Stabilisation économique : Madagascar obtient 68 millions de dollars supplémentaires de la BAD
Le Groupe de la Banque africaine de développement (BAD) renforce son soutien à Madagascar. L’institution financière panafricaine vient d’approuver un nouveau financement de 68 millions de dollars destiné à soutenir les réformes économiques, améliorer la gestion des finances publiques et renforcer la résilience du pays.
Ce nouvel appui intervient dans un contexte où les autorités misent sur la stabilité économique pour relancer les investissements et améliorer les conditions de vie de la population.
Accompagnement des efforts de réforme de Madagascar
Madagascar bénéficie d’un nouvel appui financier du Groupe de la Banque africaine de développement dans le cadre de la deuxième phase du Programme d’appui à la gestion financière et à la résilience économique (PAGFRE). Le Conseil d’administration de l’institution a validé un paquet financier de 68 millions de dollars afin d’accompagner les efforts de réforme engagés par l’État malgache. Ce financement comprend un prêt concessionnel de 27,2 millions de dollars accordé par le Fonds africain de développement ainsi qu’un prêt concessionnel de 40,8 millions de dollars provenant de la Facilité d’appui à la transition. Avec cette nouvelle enveloppe, le montant total mobilisé pour les deux phases du programme atteint désormais 136 millions de dollars. Pour la Banque africaine de développement, cet investissement représente l’un des plus importants soutiens budgétaires accordés à Madagascar ces dernières années.

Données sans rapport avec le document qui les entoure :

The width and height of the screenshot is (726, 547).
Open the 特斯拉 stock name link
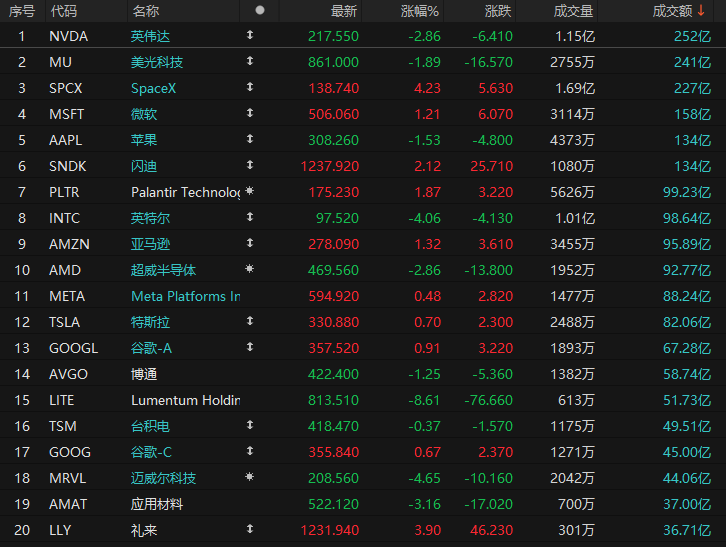(x=150, y=322)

Meilleure organisation des finances publiques
La première phase du programme a permis de mettre en œuvre plusieurs réformes présentées comme essentielles pour la modernisation de l’administration publique. Parmi les avancées figurent notamment la mise en place d’un système moderne d’administration fiscale opérationnel à travers tout le pays. Les autorités ont également adopté une stratégie nationale de lutte contre la corruption qui fixe un cadre de responsabilité jusqu’en 2030. Cette réforme vise à renforcer la transparence dans la gestion des ressources publiques et à améliorer la confiance des partenaires financiers internationaux.
Selon le Groupe de la Banque africaine de développement, ces changements commencent déjà à produire des effets pour les ménages et les entreprises malgaches grâce à une meilleure organisation des finances publiques et à un environnement économique plus structuré. La deuxième phase du PAGFRE doit maintenant approfondir ces acquis. Le programme prévoit notamment des réformes destinées à améliorer la compétitivité du secteur privé et à créer un climat plus favorable aux investissements.
Économie plus résiliente, inclusive et transparente
Une nouvelle loi sur les partenariats public-privé fait partie des mesures soutenues par ce financement. Le texte doit permettre d’offrir davantage de sécurité juridique aux investisseurs souhaitant intervenir dans les secteurs des infrastructures et des énergies renouvelables. Les autorités espèrent ainsi attirer des capitaux importants capables de soutenir la transformation économique du pays et la création d’emplois.
Le secteur énergétique occupe également une place importante dans ce programme. Le financement soutiendra la création d’un organe indépendant chargé de réguler le secteur de l’électricité ainsi qu’un Fonds national pour l’énergie durable. Des investissements sont aussi prévus pour développer l’électrification rurale et hors réseau, notamment dans les régions éloignées où vivent une grande partie des populations pauvres du pays. L’objectif est de faciliter l’accès à l’électricité afin de stimuler les activités économiques locales et d’améliorer les conditions de vie des habitants.
Pour Adam Amoumoun, représentant du Groupe de la Banque africaine de développement à Madagascar, le pays a démontré sa capacité à conduire des réformes malgré un contexte économique difficile. Il estime que ce programme doit contribuer à bâtir une économie « plus résiliente, inclusive et transparente ». Les autorités malgaches ambitionnent notamment d’augmenter les recettes fiscales du pays, qui devraient passer de 10,5 % à 12 % du produit intérieur brut d’ici à la fin de l’année 2026.